In MR analyses, instrumental variables (IVs) must satisfy three core assumptions: relevance, independence and exclusion restriction assumption [2]. While the authors have thoroughly discussed these assumptions and implemented stringent quality control measures, further scrutiny using the LDtrait database revealed that several selected SNPs (e.g., rs1047891, rs11076175, rs11204743, rs1260326, rs2756119, rs4616820, rs512083, rs55707527, rs55872725, rs6011153, rs72862854, rs7528419, rs7864910, rs804281 and rs8107974) are significantly associated with the outcome variable, AMM [3]. This suggests the potential presence of horizontal pleiotropy, which may violate the exclusion restriction assumption and compromise the accuracy of causal inference. To improve robustness, we recommend conducting additional forward and reverse MR analyses, excluding SNPs with possible pleiotropic effects.

Secondly, a key prerequisite of two-sample MR is that the exposure and outcome data are derived from two independent, nonoverlapping populations with similar demographic characteristics [2]. Unfortunately, it appears that this has not been done by Ren et al. In this study, both the GWAS data for serum 25(OH)D levels and AMM were sourced from the UK Biobank, which raises the possibility of sample overlap bias. This can increase the risk of false positives due to weak instrument bias and the so-called ‘winner's curse’ [4]. To address this, we recommend using publicly available non-overlapping genetic datasets where feasible, and excluding case samples from case–control studies when estimating genetic associations with serum 25(OH)D, thereby enhancing the credibility of the causal estimates [4]. Additionally, although Ren and colleagues present the MR estimate of the effect of 25(OH)D on AMM as ‘Beta’, the corresponding units are not clearly defined. This lack of specification introduces ambiguity, particularly from a clinical interpretation standpoint. While ‘Beta’ is a standard term in linear regression, reporting the effect size with appropriate units would significantly improve the clarity and translational relevance of the findings, even if the statistical calculations are correct.

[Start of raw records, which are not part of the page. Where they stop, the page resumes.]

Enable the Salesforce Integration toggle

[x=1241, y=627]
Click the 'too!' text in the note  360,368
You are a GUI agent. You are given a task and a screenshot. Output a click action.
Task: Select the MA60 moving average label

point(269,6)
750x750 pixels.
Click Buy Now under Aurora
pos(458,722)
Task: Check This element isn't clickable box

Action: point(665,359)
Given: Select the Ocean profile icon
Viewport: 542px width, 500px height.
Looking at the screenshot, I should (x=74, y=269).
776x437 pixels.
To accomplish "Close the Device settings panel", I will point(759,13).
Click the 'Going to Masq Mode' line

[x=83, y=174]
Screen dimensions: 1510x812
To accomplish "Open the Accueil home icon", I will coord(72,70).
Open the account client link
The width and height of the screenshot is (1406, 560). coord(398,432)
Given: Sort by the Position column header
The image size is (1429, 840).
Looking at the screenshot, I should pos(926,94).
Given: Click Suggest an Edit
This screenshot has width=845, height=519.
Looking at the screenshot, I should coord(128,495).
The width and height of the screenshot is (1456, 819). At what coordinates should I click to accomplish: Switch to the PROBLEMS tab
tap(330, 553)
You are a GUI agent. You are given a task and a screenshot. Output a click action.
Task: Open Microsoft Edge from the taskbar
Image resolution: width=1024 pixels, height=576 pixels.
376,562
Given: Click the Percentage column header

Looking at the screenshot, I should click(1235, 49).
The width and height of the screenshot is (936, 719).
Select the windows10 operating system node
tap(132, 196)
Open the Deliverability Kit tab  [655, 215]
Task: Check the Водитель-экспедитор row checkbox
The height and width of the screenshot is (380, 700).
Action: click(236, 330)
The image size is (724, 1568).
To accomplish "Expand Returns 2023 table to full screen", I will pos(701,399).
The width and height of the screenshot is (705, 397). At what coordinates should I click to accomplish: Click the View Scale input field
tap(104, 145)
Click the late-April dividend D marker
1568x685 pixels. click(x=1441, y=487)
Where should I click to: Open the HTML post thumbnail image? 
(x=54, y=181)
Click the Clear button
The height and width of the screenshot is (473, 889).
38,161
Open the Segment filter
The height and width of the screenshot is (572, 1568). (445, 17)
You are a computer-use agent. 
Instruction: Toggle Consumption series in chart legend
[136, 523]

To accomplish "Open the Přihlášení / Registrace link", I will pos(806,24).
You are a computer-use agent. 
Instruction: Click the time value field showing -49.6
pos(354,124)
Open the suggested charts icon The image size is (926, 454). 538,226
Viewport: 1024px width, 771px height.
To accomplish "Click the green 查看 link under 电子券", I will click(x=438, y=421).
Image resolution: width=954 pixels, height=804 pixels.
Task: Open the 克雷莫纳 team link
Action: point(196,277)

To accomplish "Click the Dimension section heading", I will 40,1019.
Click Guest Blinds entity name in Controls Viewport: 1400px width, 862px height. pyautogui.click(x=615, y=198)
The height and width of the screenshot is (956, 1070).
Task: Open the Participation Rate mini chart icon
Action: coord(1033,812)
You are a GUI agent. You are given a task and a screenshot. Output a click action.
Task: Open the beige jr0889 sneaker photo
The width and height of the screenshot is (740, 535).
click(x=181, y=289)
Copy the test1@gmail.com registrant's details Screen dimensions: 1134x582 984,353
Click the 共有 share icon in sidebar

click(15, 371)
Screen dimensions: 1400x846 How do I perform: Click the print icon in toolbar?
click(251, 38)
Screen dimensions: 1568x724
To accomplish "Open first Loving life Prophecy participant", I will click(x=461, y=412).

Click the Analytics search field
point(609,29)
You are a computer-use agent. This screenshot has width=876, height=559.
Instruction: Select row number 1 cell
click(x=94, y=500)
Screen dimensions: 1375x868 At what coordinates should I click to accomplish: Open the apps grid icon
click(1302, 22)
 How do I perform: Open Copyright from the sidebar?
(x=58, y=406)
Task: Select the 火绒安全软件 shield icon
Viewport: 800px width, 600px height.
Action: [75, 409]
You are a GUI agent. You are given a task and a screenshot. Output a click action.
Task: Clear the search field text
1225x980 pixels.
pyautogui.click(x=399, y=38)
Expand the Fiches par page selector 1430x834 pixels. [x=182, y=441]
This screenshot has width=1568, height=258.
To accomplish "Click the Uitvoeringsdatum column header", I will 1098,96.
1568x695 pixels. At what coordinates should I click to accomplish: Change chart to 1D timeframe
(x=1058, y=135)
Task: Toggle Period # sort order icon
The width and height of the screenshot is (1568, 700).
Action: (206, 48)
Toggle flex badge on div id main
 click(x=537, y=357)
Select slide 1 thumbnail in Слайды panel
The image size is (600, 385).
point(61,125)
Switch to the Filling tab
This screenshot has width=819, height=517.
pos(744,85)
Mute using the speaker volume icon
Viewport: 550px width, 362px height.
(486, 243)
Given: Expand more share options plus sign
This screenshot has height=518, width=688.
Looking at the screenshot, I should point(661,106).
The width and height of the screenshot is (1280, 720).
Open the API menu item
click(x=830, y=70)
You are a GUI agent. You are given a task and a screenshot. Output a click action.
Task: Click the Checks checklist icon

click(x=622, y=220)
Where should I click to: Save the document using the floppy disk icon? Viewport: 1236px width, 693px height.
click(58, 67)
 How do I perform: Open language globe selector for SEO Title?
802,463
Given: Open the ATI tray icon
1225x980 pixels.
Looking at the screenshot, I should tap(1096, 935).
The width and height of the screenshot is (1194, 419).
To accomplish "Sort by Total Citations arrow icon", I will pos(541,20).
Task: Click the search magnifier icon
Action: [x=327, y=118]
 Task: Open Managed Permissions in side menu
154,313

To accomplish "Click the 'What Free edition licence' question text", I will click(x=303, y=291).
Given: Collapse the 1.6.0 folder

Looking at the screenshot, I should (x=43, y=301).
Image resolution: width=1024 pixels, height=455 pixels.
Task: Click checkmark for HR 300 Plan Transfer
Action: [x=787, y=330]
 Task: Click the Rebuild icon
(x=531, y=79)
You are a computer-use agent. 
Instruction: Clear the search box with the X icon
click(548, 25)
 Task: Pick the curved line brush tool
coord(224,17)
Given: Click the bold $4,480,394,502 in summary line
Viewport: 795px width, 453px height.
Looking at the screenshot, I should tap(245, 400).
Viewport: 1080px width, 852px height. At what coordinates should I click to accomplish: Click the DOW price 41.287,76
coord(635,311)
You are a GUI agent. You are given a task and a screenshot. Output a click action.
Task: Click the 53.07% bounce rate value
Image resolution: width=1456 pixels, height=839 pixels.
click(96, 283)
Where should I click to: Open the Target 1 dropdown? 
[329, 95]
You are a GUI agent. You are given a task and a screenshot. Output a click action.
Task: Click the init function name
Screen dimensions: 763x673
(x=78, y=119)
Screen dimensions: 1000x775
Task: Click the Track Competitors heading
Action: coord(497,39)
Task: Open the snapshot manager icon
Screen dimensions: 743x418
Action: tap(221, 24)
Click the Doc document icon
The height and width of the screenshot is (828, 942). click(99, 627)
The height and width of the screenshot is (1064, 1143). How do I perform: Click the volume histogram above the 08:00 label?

In the results section, the outcomes were stratified by sex (total, male and female population); however, the SNPs used as IVs for 25(OH)D levels were not sex-specific. This discrepancy may introduce confounding or lead to misleading conclusions, as exposure and outcome variables may not align in terms of sex specificity. We recommend identifying sex-specific SNPs or utilizing sex-stratified GWAS summary statistics in future analyses to improve the precision and interpretability of results. A similar perspective has been highlighted in related studies by Shao et al. [5].

Finally, the statement, ‘However, the DXA screening was only performed in adults aged 8–59 years in NHANES 2011–2018,’ the age range ‘8–59 years’ appears to be a typographical error. Considering the context, it is likely intended to be ‘18–59 years.’ Although minor, such errors may cause confusion among readers, and we suggest correcting this detail in a future revision.

In conclusion, we sincerely commend the authors for their interdisciplinary efforts and valuable contributions. This study provides compelling preliminary evidence for a causal relationship between 25(OH)D and AMM. Our suggestions are intended to offer constructive insights for future research and to enhance the robustness and credibility of such analyses. We thank the journal for providing a platform for academic dialogue and look forward to seeing more high-quality, thought-provoking work in this area.

The authors have nothing to report.

The authors declare no conflicts of interest.